News Analysis
Beijing’s plan to turn China into a global soccer powerhouse has led to several investments in foreign clubs over the past year, despite China’s general controls on capital exiting the country.
With official state backing, Chinese foreign investment into soccer clubs ballooned over the past year. Over ten deals were closed since early 2015 involving clubs in the U.K., France, Italy, and Spain.
The latest deal was announced last week, when a group of unidentified Chinese investors bought A.C. Milan, a participant in Serie A and one of the most successful European clubs in history, from former Italian Prime Minister Silvio Berlusconi. The purchase valued Milan at around $500 million.
The A.C. Milan deal comes merely a month after Chinese retailer Suning Holdings purchased a 70 percent controlling stake for around $300 million in Internazionale, another club in Italy’s Serie A.
In the same month, on June 17, Chinese businessmen Chien Lee, Zheng Nanyan, and a consortium of other investors acquired an 80 percent stake in French Ligue 1 soccer club OGC Nice for an undisclosed sum.

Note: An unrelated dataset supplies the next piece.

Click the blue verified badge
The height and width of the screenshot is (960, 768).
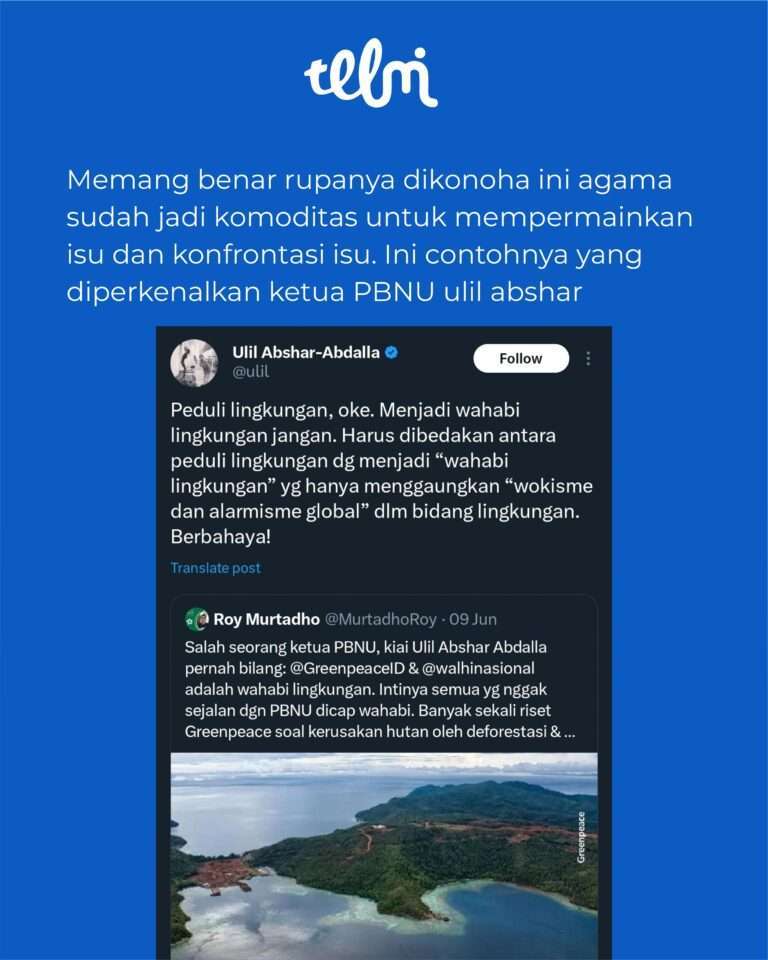point(391,352)
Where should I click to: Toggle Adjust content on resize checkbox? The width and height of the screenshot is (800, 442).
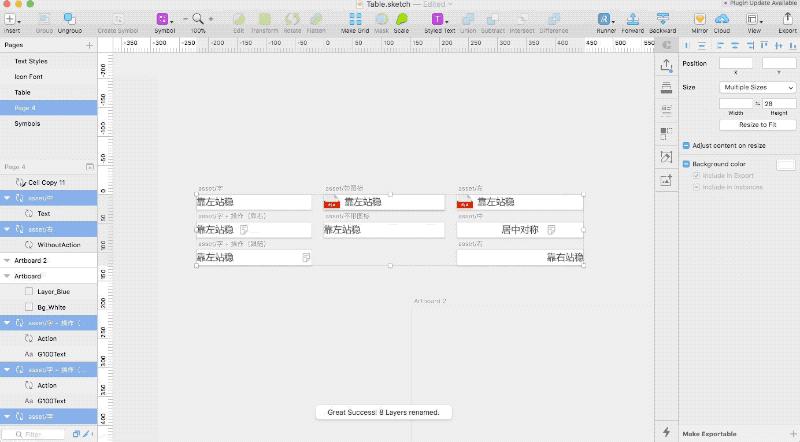[686, 145]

China’s shopping spree over the last year has netted the country a list of Who’s Who of European soccer clubs, including varying stakes in Spanish club Atletico Madrid, English Premier League teams Aston Villa and Manchester City, France’s FC Sochaux-Montbeliard, Czech’s Slavia Prague, and others. The Chinese funding came from a spectrum of sources, including individual businesspeople such as Wang Jianlin, private companies, and state-owned companies such as Citic Capital.